## [What is expected]
Every record below needs to be retyped exactly as it appears.

Items from a data source:
+ + + +
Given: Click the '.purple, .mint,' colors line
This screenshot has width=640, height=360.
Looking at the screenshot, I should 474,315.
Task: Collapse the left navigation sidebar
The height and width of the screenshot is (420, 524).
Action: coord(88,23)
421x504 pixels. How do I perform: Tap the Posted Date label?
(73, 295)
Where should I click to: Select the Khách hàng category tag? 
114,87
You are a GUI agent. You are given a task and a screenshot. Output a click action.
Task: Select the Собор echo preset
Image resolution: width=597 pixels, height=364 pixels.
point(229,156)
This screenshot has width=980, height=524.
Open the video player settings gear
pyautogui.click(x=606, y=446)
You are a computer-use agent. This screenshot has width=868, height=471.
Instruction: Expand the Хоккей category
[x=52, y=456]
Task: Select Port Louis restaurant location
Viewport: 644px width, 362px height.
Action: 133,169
+ + + +
## [Answer]
Given: Click the '.purple, .mint,' colors line
This screenshot has width=640, height=360.
Looking at the screenshot, I should 474,315.
Task: Collapse the left navigation sidebar
The height and width of the screenshot is (420, 524).
Action: coord(88,23)
421x504 pixels. How do I perform: Tap the Posted Date label?
(73, 295)
Where should I click to: Select the Khách hàng category tag? 
114,87
You are a GUI agent. You are given a task and a screenshot. Output a click action.
Task: Select the Собор echo preset
Image resolution: width=597 pixels, height=364 pixels.
point(229,156)
This screenshot has width=980, height=524.
Open the video player settings gear
pyautogui.click(x=606, y=446)
You are a computer-use agent. This screenshot has width=868, height=471.
Instruction: Expand the Хоккей category
[x=52, y=456]
Task: Select Port Louis restaurant location
Viewport: 644px width, 362px height.
Action: 133,169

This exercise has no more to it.